Tinker Tailor Soldier Spy and Other George Smiley Stories, by John Le Carre


The great ambivalent spy writer.

I listened to the audiobook, in John Le Carre's voice, which is incredible. I personally think there are only two great stories in this collection: The Spy Who Came in From the Cold and Tinker Tailor Soldier Spy, and I wish I'd only listened to those two. But I'm glad I listened to those two.

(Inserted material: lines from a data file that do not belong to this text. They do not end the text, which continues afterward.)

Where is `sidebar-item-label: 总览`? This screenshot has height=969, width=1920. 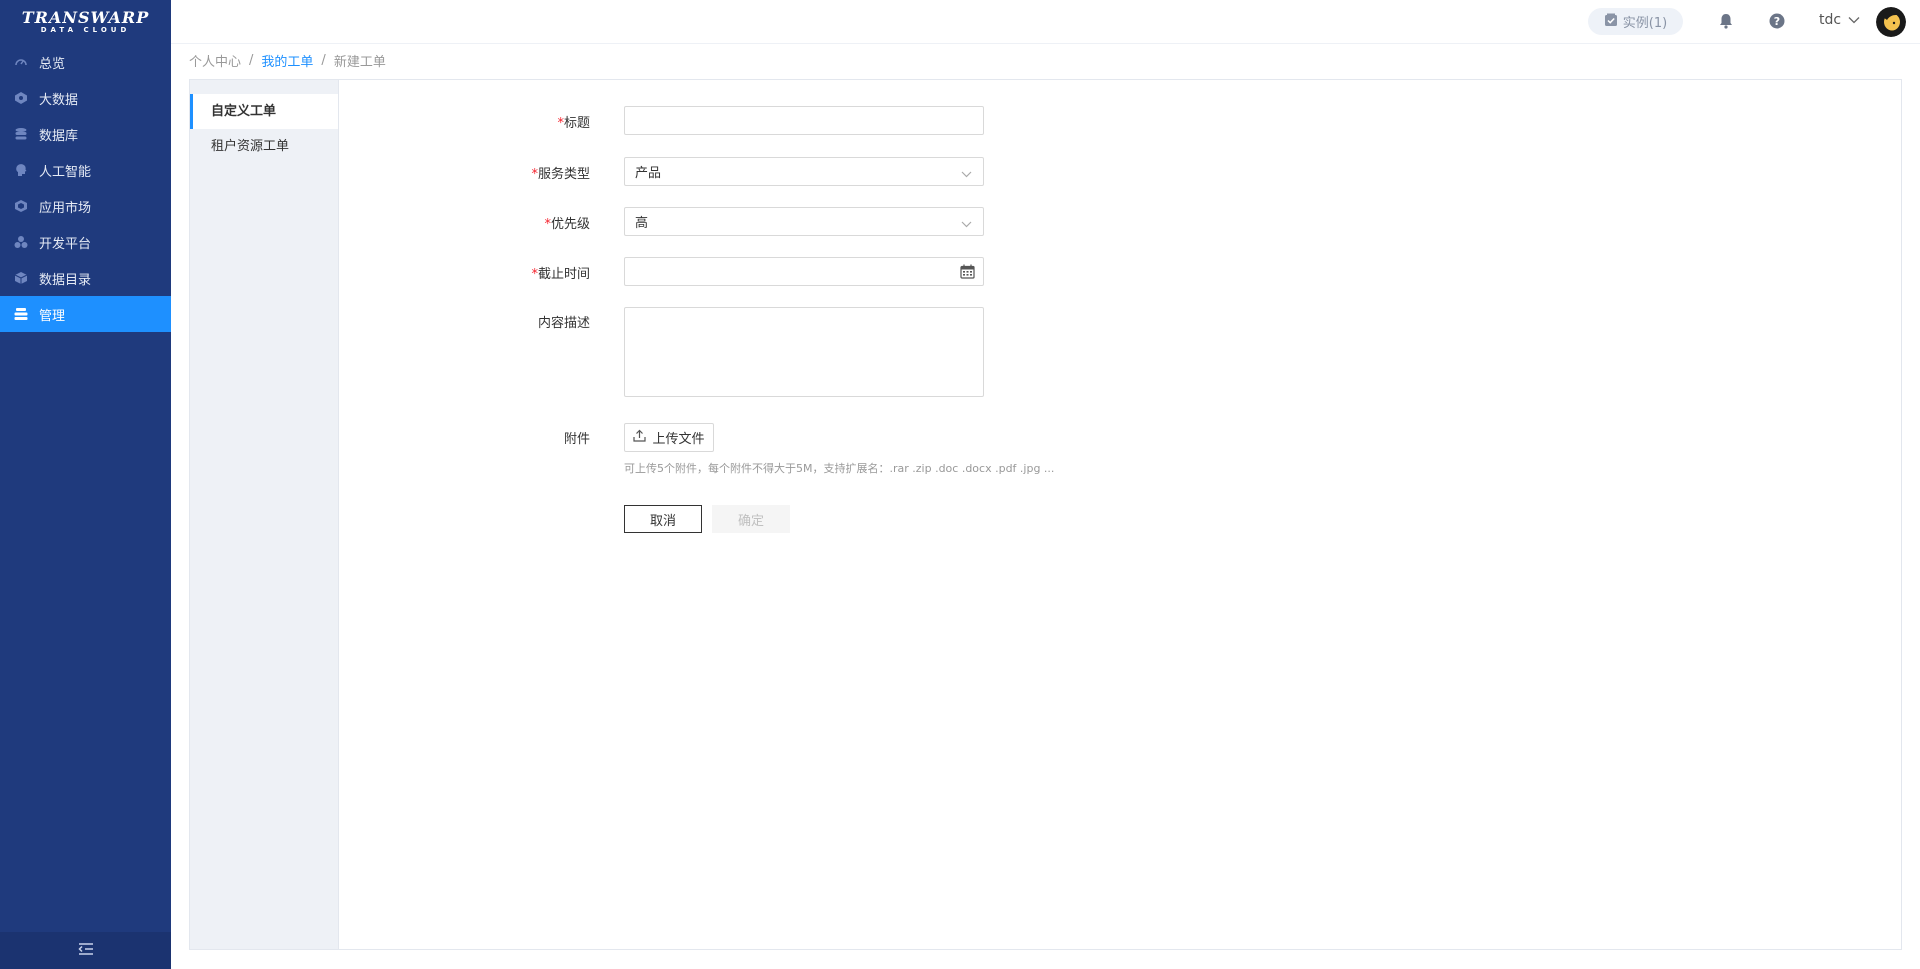
sidebar-item-label: 总览 is located at coordinates (52, 64).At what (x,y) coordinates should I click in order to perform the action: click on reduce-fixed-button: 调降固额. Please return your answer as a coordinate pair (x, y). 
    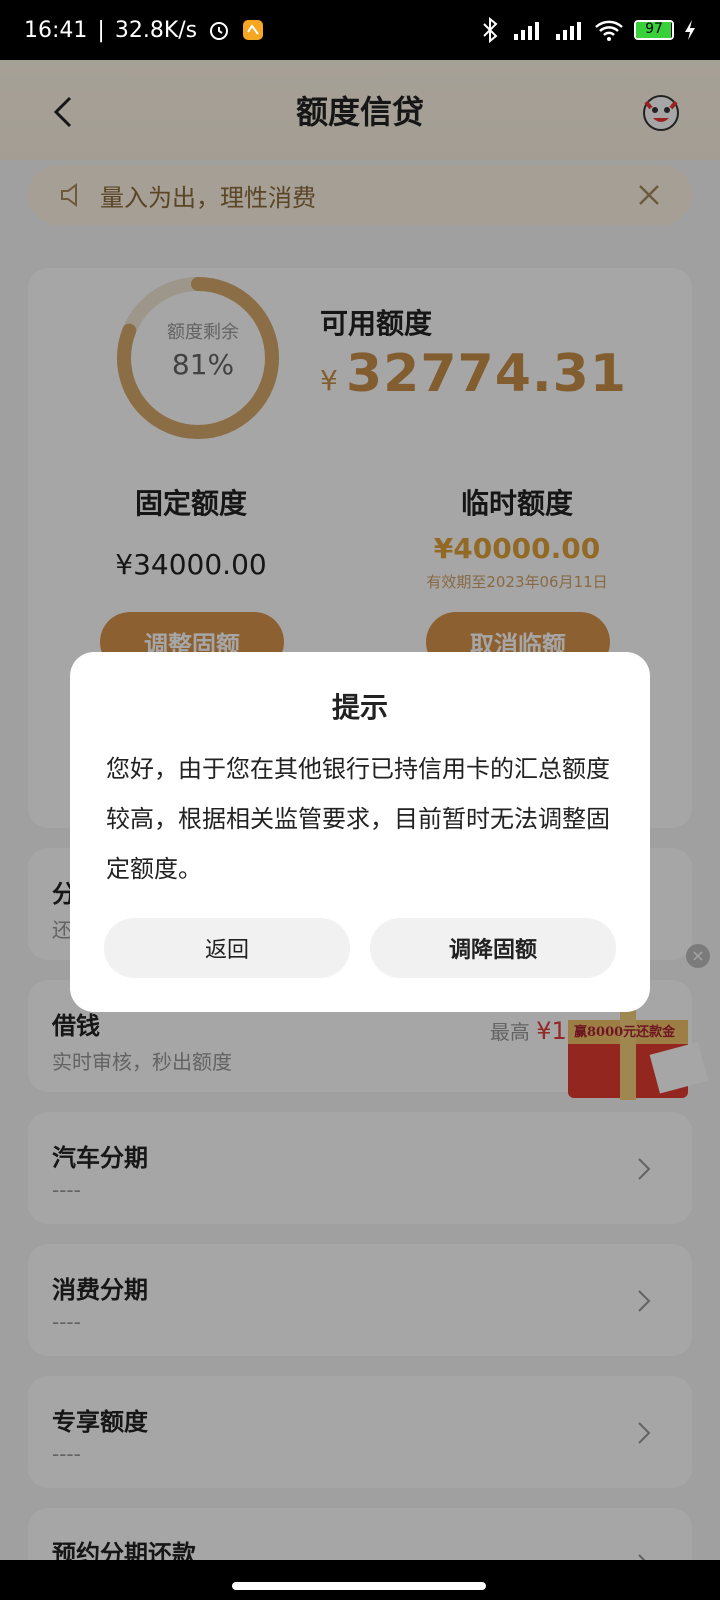
    Looking at the image, I should click on (493, 948).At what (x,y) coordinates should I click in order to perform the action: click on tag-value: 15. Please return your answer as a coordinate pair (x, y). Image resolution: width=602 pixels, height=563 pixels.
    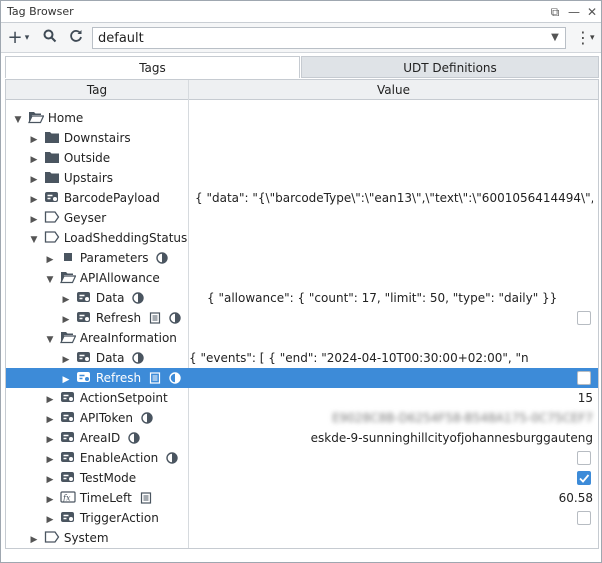
    Looking at the image, I should click on (391, 398).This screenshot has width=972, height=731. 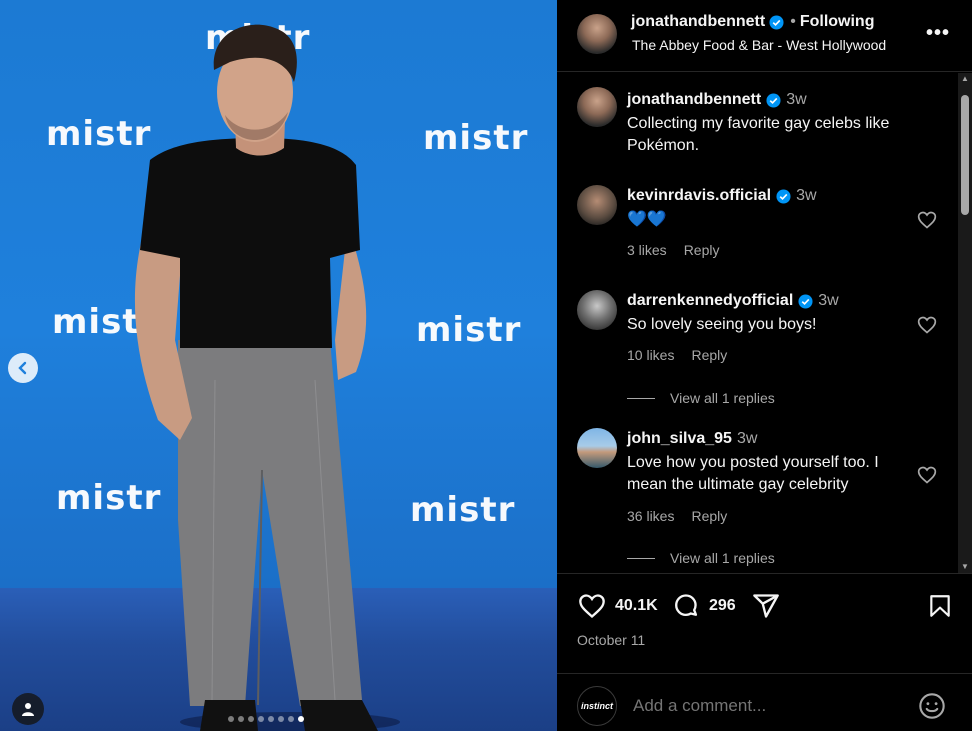 I want to click on bookmark-icon, so click(x=940, y=606).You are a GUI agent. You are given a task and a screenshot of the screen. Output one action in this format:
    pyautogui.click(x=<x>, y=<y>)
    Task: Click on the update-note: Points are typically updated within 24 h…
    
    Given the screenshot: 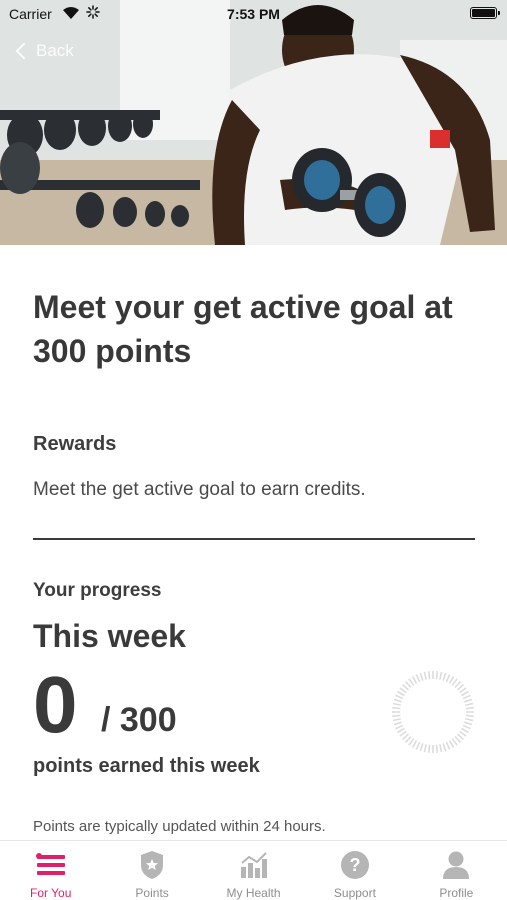 What is the action you would take?
    pyautogui.click(x=180, y=826)
    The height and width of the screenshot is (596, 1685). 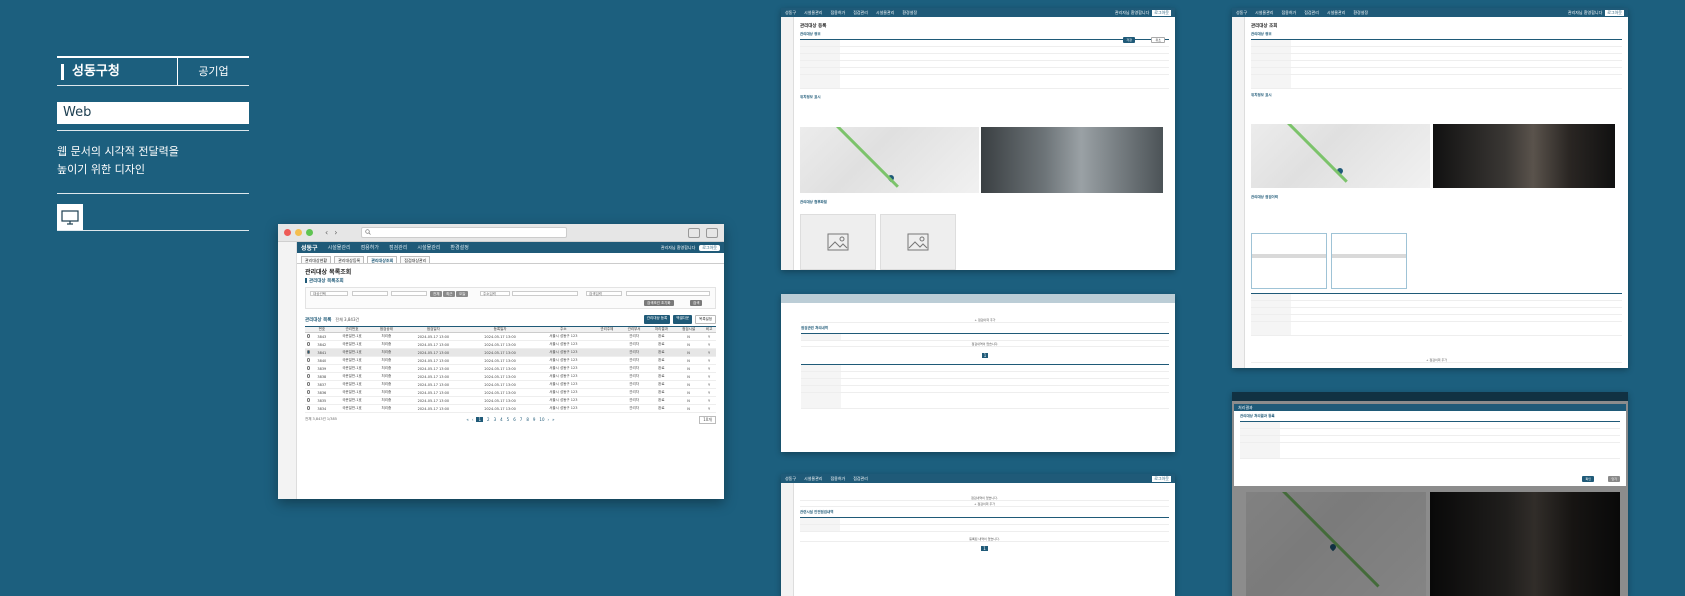 What do you see at coordinates (708, 420) in the screenshot?
I see `page-size-select: 10개` at bounding box center [708, 420].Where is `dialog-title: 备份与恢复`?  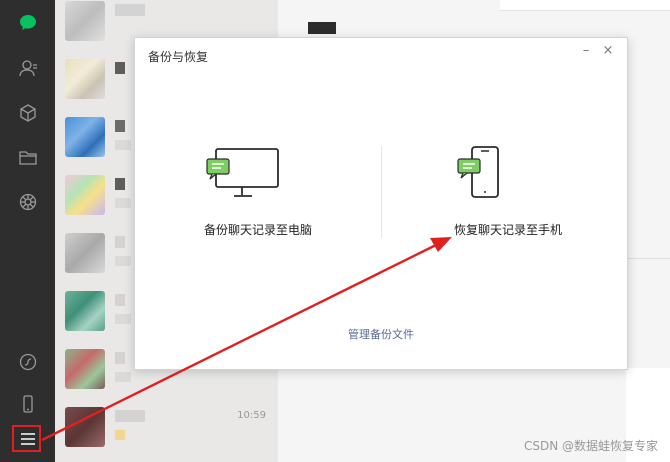 dialog-title: 备份与恢复 is located at coordinates (178, 57).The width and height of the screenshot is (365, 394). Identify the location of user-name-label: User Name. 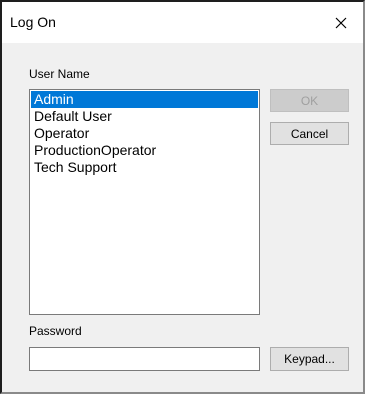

One of my big obesssions in life is the idea that you can, in fact, live your life wrong: I don't think it's a coincidence that one of my all-time favourite novels, Kazuo Ishiguro's The Remains of the Day, is one of the few works of literature I've ever encountered that takes that idea seriously.  But my main thought coming out of the Smiley novels is that there's a kind of mirror-image phenomenon to this, which is living your life right and being punished for it: that you can do the 100% right thing and spend decades of your life paying the price for it before (in the best case!) being proved right. The background to the Le Carre novels is the bananas true story of Kim Philby and the Cambridge Five, and the people who were right about the Five – possibly including Le Carre? – basically lost their careers over it,

What must it feel like, to have lived like that? To have been right about something important for a very long time? You'll never get the years back, and you'll never get even 1% of the credit you deserve.